Police Power

Monterey County Sheriff Tina Nieto was elected in 2022 to a six-year term. Of the creation of an office of an inspector general, she says, “It’s political theater.”

Three years after members of the Monterey County Board of Supervisors first raised the potential for independent oversight over the County Sheriff, on July 7, they approved the creation of an office of the inspector general with a community advisory committee.

“It would give us the ability to ask better questions of the sheriff and provide the public with more transparency about what some of those policies and practices are,” Supervisor Wendy Root Askew says. This includes policies, overtime management, jail practices and more.

Francisco Lopez, director for District 12 of the League of United Latin American Citizens, applauds the decision. “We believe it will strengthen public trust,” he says.

Trust in the sheriff’s office was at a low when Root Askew first brought the issue forward in 2022. Then-sheriff Steve Bernal was publicly reprimanded by the board that year for neglecting to address sexual harassment within the department. In 2021, he was censured for misuse of funds.

State Assembly Bill 1185, passed in 2020, allows counties to create committees to oversee sheriffs and their departments, which led Monterey County to form an ad hoc committee comprising supervisors Root Askew and Glenn Church. They held a public meeting in 2023, then went quiet for three years.

Askew says the issue resurfaced after the sheriff’s office released its latest Truth Act report, a mandatory annual update in which local law enforcement agencies share data on inmates released to ICE, and subsequent meetings where the board discussed immigration issues. Several residents spoke up to demand the creation of an oversight committee.

Currently, the sheriff’s office is undergoing a financial audit by GGP Analytics, requested in 2025 by the board. Church says the delayed audit was a setback on formalizing an oversight process earlier. “We were hoping we were going to get information before we made a decision, but that has taken quite a bit of time,” he says.

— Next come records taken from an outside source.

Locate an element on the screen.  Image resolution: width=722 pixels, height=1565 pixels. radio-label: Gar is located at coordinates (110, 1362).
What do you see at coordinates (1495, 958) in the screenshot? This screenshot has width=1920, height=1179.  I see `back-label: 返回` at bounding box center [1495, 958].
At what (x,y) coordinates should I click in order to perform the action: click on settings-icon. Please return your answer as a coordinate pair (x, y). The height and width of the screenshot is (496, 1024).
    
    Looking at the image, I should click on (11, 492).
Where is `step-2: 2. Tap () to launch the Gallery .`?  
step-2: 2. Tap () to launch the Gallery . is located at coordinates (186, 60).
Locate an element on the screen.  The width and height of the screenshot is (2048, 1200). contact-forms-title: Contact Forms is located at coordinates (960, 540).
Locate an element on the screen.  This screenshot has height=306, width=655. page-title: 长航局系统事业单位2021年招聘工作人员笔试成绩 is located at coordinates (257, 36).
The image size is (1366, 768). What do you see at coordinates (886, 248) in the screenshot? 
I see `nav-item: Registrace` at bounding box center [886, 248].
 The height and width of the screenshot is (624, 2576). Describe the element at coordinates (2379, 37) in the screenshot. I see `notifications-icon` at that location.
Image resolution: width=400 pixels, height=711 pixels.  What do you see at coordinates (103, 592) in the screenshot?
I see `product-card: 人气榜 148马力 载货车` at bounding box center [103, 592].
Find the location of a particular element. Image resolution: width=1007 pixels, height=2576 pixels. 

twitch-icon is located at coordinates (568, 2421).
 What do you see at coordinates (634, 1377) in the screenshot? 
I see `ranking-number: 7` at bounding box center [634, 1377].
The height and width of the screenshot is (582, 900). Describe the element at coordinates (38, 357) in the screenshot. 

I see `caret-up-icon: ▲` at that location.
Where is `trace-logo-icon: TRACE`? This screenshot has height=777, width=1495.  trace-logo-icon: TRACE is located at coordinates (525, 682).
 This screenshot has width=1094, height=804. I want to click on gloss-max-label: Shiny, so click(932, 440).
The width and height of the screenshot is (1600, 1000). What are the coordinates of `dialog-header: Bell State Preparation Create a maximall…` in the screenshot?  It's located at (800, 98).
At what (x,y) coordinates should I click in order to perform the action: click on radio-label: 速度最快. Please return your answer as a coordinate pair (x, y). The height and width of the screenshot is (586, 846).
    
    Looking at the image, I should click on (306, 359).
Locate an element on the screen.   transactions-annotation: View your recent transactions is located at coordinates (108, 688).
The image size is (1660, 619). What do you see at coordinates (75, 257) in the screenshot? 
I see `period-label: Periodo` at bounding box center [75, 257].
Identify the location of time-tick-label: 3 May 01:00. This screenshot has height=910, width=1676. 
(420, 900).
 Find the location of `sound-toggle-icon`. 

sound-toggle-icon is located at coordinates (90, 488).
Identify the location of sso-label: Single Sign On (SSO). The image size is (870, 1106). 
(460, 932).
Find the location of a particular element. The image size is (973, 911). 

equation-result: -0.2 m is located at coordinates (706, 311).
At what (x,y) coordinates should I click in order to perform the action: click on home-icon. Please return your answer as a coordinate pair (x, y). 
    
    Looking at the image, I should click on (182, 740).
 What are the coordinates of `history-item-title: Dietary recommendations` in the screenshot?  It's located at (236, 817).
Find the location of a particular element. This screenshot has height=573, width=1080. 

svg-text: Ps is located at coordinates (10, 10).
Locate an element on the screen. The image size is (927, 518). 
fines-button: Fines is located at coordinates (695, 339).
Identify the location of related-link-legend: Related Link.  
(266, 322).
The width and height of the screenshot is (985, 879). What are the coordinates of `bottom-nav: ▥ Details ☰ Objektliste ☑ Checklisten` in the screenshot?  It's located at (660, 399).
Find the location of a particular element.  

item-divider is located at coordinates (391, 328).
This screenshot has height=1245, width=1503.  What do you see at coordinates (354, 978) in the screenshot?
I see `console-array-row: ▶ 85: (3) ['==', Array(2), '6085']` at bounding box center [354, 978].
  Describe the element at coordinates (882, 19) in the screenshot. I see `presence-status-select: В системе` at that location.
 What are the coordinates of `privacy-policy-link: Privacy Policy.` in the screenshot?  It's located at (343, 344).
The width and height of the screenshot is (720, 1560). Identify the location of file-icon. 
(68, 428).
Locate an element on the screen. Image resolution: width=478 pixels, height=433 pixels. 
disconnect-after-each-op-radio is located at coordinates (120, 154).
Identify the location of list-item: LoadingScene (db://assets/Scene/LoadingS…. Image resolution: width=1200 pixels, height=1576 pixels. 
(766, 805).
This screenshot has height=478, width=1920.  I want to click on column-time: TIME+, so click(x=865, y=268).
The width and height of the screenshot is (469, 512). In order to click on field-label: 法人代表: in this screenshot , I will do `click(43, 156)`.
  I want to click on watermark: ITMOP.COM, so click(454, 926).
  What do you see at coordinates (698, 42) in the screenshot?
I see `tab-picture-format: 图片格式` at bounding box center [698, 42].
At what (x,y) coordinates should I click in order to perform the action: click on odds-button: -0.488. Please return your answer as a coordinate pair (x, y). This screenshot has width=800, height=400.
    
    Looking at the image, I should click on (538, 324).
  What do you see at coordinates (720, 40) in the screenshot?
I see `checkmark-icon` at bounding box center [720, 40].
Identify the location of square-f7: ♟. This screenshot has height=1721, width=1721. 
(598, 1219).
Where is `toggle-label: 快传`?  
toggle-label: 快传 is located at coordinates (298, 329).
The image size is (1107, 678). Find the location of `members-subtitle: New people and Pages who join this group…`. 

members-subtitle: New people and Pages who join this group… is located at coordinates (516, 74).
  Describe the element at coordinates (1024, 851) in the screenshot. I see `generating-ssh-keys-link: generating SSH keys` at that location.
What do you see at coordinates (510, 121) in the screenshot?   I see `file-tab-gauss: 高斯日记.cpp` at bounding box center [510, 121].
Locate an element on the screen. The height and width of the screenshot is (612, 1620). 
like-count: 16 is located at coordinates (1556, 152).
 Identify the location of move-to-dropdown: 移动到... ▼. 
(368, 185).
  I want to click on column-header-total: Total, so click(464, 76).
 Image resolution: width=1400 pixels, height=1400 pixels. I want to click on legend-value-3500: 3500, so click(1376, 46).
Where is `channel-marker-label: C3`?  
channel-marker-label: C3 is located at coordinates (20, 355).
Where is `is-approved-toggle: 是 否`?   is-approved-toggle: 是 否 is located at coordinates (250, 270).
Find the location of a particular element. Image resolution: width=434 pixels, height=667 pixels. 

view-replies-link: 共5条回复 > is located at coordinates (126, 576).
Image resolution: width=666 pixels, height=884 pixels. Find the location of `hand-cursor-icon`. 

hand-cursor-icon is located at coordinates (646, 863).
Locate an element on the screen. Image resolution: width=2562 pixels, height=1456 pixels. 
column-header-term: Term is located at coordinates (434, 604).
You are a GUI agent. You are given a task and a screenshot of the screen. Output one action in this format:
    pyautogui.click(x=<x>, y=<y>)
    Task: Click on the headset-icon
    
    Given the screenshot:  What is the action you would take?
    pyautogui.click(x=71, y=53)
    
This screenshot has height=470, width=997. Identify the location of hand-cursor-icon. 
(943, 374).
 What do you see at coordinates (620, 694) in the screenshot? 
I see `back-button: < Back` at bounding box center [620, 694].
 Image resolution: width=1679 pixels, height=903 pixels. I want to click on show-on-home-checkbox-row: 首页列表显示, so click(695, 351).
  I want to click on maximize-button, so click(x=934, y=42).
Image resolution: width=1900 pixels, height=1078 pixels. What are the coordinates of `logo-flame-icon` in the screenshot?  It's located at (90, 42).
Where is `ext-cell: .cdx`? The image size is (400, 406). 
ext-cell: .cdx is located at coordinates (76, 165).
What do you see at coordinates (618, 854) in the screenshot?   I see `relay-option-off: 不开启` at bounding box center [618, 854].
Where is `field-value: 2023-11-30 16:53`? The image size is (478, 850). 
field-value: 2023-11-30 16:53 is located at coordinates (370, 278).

Sheriff Tina Nieto says she will follow the board’s decision but wonders if it is fiscally responsible; County staff estimate it will cost $500,000 annually. “This is a cost to taxpayers and I don’t think this is money the county should be spending right now,” she says.

Nieto adds she’s been open. “Up to this point, whatever the supervisors have wanted to see, I’ve presented to them,” she says.

She has been under scrutiny since taking office in 2023, including recently for data showing the release of 21 individuals, out of 9,200 people booked in county jail, to ICE in 2025.

Chris Barrera, a LULAC president who supported Nieto during her campaign, argues Nieto hasn’t been transparent. “She expressed how she was going to support civilian oversight committees,” Barrera says.

Allyssa Victory, senior staff attorney with the ACLU of Northern California, says oversight benefits the community: “It increases transparency and communication.”

Victory says sheriffs in general haven’t been held accountable for misconduct. “They’re funded by public dollars. They serve the public, and so they should be accountable,” Victory says. In order to effectively oversee a Sheriff’s Office, committees and inspectors general need subpoena powers, Victory adds: “That is a critical power for them.”